Check each line of the entries below for the word "dropdown", and copy out the ones that have it.

*Supplied material*
········

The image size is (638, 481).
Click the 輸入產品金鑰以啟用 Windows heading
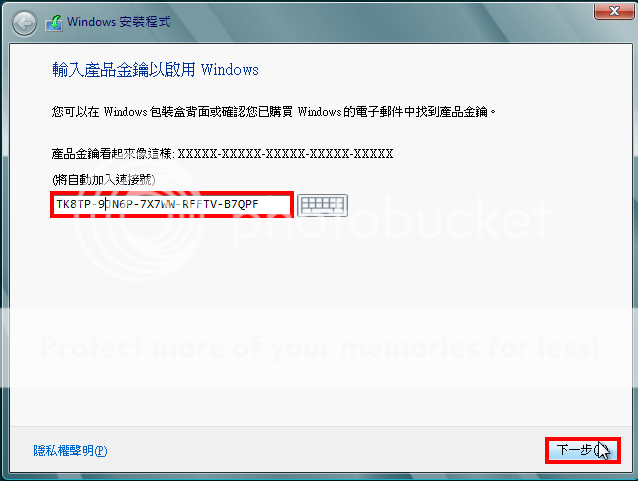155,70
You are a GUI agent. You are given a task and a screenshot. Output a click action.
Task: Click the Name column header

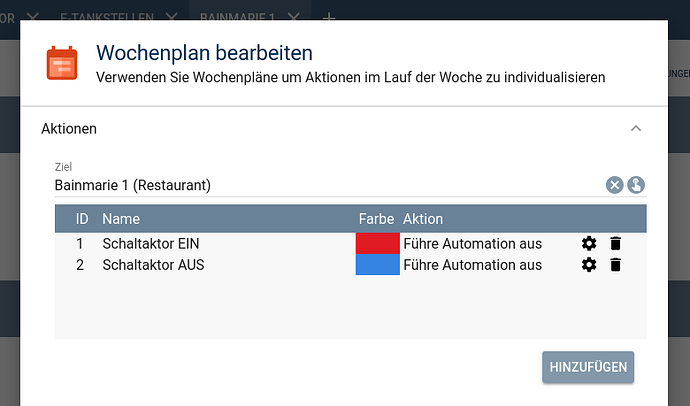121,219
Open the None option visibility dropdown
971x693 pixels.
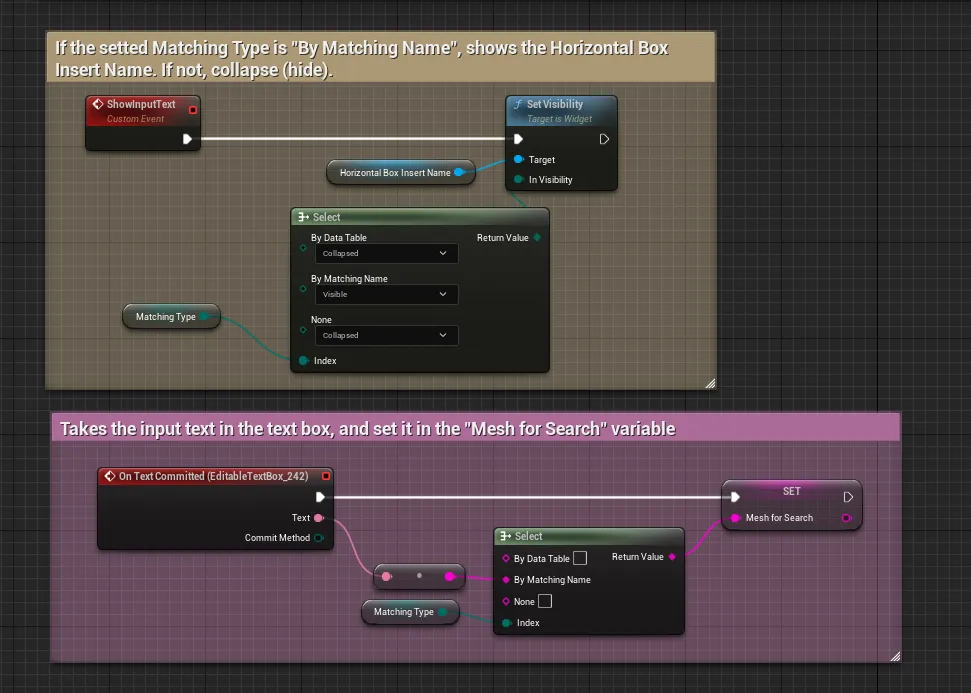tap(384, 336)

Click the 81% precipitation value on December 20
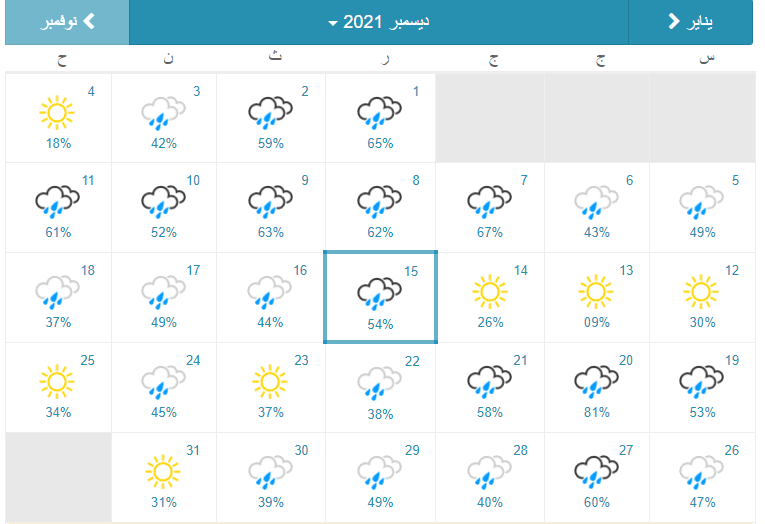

········

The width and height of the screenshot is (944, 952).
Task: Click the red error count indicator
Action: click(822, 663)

········

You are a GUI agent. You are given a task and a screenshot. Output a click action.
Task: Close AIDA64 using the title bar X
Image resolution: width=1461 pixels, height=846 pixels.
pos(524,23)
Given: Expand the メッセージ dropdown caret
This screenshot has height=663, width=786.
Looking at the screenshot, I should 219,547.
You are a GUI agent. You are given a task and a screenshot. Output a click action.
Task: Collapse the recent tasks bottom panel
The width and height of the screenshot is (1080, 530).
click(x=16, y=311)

········

*Answer section*
Open the None option visibility dropdown
Given: Expand the メッセージ dropdown caret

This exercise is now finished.